Once mice had reached training criteria, an experiment was conducted to assess the effects of interposed delays on retrieval performance. Following completion of the fifth trial of an otherwise identical training session, the platform was removed from the tank, and the subjects were given a 60-s probe trial after a variable delay (1 min or 1, 2, 6, or 18 h). Only those mice that achieved acquisition criteria for that day were tested for retrieval. The primary dependent measure of interest was the percentage of time that the animals spent in the target zone, an area immediately surrounding the target location (300% larger than the actual target, making up approximately 8% of the surface area or the maze), compared with the amount of time spent in a control zone located directly opposite from the target zone. The starting position for the retrieval task was along the side of tank halfway between the two zones. Other measures that were recorded were the latency to target (i.e., the area in which the platform was previously located), the path length to target, and average swim speed.
Water-Maze Testing. In all drug tests, the probe trial was given 60 min after the fifth acquisition trial. A quasi-Latin square design was used in which the location of the hidden platform was counter-balanced in all quadrants of the tank. No more than two subjects under each condition were assessed from any single platform location, and each subject was assessed from a different platform location for each treatment.
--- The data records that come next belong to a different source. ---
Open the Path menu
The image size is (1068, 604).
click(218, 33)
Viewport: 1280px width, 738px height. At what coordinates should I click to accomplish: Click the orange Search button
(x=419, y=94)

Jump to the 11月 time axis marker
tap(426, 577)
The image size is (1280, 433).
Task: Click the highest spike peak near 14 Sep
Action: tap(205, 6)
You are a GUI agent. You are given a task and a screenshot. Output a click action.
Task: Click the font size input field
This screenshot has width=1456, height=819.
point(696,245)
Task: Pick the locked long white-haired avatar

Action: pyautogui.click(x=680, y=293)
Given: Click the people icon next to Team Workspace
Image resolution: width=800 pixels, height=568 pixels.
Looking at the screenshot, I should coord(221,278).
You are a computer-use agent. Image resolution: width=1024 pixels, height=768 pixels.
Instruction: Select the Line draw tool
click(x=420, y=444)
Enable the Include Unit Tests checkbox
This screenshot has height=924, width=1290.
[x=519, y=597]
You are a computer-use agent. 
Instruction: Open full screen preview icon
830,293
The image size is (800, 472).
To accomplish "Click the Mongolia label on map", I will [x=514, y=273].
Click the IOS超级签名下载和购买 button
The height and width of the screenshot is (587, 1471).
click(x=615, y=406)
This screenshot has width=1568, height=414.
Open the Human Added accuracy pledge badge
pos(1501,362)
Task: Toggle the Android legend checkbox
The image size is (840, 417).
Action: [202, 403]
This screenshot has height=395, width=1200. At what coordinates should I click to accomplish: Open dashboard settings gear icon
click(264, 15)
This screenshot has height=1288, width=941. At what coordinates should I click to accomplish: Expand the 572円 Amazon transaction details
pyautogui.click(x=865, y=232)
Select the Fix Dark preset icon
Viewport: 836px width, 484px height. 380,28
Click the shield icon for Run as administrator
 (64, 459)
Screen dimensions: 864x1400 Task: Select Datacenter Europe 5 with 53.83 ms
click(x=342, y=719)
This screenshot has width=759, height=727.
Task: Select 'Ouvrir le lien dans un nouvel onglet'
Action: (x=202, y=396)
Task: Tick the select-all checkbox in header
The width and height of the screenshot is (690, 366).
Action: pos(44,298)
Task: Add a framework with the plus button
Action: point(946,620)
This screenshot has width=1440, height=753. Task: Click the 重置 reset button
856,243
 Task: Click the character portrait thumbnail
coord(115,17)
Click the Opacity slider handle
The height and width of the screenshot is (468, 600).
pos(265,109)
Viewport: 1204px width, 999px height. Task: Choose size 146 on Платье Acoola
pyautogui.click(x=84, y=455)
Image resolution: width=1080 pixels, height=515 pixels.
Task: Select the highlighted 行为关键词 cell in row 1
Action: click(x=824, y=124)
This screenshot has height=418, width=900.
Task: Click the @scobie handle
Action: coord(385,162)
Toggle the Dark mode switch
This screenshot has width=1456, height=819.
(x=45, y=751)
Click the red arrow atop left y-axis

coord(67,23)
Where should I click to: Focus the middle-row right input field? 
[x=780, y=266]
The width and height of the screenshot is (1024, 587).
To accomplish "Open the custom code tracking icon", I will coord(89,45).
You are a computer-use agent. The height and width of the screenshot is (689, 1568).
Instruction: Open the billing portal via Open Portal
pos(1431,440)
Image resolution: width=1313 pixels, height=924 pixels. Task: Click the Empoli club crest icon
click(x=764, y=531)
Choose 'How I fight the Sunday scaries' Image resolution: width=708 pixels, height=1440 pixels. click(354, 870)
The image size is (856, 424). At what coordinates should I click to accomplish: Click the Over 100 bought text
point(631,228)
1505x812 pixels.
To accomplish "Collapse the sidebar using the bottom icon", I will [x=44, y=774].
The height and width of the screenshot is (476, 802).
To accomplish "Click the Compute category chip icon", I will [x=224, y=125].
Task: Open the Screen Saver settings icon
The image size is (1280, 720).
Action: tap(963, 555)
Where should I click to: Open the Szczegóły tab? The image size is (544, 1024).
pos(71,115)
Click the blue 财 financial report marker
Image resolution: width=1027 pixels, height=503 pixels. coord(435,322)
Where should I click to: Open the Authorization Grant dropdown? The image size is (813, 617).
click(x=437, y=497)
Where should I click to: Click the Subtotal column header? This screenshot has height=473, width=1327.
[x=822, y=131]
Mice were administered Δ9-THC (1, 3, and 10 mg/kg) or vehicle or exposed to smoke from marijuana (50, 100, and 200 mg) or placebo either 30 min before repeated acquisition or 30 min before the probe trial to assess learning and memory retrieval, respectively. As a positive control, we evaluated the effects of an NMDA receptor antagonist, MK-801 (0.1 and 0.2 mg/kg), on memory retrieval. Furthermore, we examined whether the memory-disruptive effects of marijuana, Δ9-THC, and MK-801 were CB1 receptor-mediated by treating mice with 3 mg/kg rimonabant 5 min before agonist administration. A minimal washout period of 72 h and at least one successful training session was given between treatments, and mice received between one and five training sessions between test sessions.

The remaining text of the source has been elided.